When LisAnne Francois chose Rose-Hulman, she never imagined graduating in four years with a master’s degree in engineering management along with her bachelor’s degree in electrical engineering. Francois, a first-year student from Powder Spring, Georgia, is part of Rose Squared, a concurrent degree program that allows students to take graduate-level coursework along with working toward an undergraduate degree. Because Francois had enough qualifying college credits earned in high school, she’s on track to finish college with two degrees.
Francois selected Rose-Hulman because of its small class sizes, and she wanted a college where professors personally know students.
“I went to a private high school where class sizes were small, but my elementary school was a charter school where classes were bigger; so I’ve experienced both environments” says Francois. “I like being in a place where you have more freedom to ask questions and the professors are available to you and know what you’re struggling with. And I like walking around campus seeing familiar faces. I don’t know everyone here, but Rose has a community feel.”

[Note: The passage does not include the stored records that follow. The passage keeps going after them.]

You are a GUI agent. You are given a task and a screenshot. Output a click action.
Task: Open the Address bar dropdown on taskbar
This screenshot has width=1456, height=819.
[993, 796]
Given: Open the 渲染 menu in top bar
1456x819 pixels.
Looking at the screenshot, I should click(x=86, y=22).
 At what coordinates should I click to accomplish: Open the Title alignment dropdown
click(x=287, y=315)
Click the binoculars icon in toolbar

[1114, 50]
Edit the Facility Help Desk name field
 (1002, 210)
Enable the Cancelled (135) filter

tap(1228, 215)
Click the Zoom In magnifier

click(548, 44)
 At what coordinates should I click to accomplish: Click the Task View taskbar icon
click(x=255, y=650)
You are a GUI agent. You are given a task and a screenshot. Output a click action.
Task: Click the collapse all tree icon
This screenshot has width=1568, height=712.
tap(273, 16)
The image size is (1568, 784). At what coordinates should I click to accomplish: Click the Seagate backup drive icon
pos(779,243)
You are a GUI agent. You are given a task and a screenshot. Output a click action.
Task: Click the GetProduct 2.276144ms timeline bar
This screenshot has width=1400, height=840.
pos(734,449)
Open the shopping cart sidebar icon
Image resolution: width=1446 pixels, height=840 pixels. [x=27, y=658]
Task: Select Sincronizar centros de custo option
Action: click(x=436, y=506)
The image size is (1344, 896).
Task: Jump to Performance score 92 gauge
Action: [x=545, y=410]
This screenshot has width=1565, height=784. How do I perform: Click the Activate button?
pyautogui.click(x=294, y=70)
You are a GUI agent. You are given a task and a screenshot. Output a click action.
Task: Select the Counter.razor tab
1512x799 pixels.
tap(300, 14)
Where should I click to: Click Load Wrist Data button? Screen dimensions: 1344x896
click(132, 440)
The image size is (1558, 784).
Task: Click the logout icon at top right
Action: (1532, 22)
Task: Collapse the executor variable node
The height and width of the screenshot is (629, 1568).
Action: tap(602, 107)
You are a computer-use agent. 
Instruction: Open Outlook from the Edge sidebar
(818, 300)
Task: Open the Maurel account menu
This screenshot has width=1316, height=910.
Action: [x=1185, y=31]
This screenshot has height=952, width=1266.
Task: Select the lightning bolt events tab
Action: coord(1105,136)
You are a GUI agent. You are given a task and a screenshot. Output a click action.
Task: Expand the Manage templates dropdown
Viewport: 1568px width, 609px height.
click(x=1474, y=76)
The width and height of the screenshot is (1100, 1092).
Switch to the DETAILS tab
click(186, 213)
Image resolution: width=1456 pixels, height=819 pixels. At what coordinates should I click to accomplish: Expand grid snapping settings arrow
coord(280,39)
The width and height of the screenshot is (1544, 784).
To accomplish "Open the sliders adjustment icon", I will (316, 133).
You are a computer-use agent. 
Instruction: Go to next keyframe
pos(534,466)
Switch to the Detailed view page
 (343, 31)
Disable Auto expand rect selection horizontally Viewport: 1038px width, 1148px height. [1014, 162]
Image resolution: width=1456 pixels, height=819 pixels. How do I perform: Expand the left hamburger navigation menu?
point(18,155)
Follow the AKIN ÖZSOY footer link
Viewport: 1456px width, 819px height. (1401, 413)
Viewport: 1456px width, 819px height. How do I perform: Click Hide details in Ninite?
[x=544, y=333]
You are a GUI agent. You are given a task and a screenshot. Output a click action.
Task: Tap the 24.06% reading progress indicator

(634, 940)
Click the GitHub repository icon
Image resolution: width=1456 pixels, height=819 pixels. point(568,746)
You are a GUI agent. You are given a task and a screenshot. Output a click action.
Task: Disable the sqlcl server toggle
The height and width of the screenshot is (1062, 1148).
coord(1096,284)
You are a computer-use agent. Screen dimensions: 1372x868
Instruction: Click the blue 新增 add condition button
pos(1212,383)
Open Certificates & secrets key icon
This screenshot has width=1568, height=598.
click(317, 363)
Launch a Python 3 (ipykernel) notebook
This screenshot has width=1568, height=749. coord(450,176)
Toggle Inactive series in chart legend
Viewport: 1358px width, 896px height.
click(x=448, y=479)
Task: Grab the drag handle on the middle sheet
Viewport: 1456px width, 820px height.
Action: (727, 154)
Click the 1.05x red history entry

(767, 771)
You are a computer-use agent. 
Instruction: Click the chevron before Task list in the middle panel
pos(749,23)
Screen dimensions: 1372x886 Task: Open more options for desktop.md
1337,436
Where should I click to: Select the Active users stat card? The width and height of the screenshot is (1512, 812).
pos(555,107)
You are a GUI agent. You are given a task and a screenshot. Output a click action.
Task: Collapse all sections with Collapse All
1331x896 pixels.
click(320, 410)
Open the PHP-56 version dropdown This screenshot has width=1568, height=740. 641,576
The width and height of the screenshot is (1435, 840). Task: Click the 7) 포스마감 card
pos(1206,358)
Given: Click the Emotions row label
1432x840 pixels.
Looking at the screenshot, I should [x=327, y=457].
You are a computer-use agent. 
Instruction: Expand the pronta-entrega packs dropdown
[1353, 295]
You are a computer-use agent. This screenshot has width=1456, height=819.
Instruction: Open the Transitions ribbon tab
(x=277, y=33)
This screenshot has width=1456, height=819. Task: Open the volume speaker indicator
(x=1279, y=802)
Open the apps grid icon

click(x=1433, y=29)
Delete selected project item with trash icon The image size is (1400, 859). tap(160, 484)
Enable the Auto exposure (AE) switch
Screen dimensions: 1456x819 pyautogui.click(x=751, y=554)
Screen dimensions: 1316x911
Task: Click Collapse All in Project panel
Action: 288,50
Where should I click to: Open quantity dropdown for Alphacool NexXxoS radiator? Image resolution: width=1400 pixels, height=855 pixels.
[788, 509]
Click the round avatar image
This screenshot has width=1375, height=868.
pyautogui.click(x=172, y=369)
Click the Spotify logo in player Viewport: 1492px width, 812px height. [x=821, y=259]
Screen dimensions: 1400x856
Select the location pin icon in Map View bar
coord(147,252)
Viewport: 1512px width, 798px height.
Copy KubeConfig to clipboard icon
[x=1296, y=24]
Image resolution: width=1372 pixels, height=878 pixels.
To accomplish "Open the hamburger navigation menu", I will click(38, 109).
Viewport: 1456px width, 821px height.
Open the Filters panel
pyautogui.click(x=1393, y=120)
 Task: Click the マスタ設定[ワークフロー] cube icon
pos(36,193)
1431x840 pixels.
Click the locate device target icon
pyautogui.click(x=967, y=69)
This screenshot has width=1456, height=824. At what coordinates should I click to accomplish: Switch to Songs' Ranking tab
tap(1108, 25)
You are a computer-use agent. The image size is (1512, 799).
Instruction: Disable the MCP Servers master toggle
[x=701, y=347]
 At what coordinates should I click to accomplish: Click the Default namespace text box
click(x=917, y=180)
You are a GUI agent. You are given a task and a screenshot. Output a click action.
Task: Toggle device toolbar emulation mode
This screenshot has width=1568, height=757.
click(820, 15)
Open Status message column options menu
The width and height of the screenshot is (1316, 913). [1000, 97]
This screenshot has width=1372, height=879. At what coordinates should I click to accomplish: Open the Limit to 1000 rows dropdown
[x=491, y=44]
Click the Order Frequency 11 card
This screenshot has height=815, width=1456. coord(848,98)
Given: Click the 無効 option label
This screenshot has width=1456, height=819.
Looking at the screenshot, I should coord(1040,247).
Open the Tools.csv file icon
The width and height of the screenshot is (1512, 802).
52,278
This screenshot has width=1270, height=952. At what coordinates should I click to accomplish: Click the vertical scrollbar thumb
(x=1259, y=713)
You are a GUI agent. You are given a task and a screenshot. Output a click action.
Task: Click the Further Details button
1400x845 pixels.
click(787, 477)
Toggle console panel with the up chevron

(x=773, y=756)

Even as a first-year student, Francois has felt the personalized attention.
“In my physics class, we had homework due every Friday,” she says. “I always did my homework during the week and anything I didn’t have finished or I needed help on, I scheduled time to talk with my professor Thursday afternoon or Friday. My calculus professor was also very accessible and up front about office hours.”
Francois is pleased Rose-Hulman offers students the opportunity to work on hands-on projects in a traditional lab setting. In her engineering practice class, a first-year design course, she learned to build circuits, used motors, potentiometers, LED lights, speakers and sonar sensors. Additionally, the last half of the class was dedicated to building robots.
Francois selected electrical engineering as her major because of her interest in energy efficiency and how it improves the planet and peoples’ health. She’s been passionate about sustainability and making an impact in the world from a young age.
“As a person, I always look at things as how they are, but also how they can be better,” she says. “I do that with things like my class schedule but also on a macro scale. I see the world and what can be better. I always want to make something better.”
While Francois is still deciding on her future career endeavors, she knows her path will involve helping people and the planet. She is considering a career that includes a consulting role for a firm that contracts with companies that make their energy generation more efficient. Or working for a company that is practicing energy efficiency and helping it improve and make it cleaner.
When she’s not in class or studying, Francois tries to exercise in the campus fitness center in the Sports and Recreation Center several times a week. She’s also very involved in the Rose chapter of National Society of Black Engineers (NSBE) and has an interest in Engineers Without Borders. Francois is a Noblitt Scholar and joined her fellow Noblitt students painting the Spencer Ballpark shelter last fall. She is looking forward to participating in the Noblitt Scholars mentor program where she will be paired with a sophomore scholar.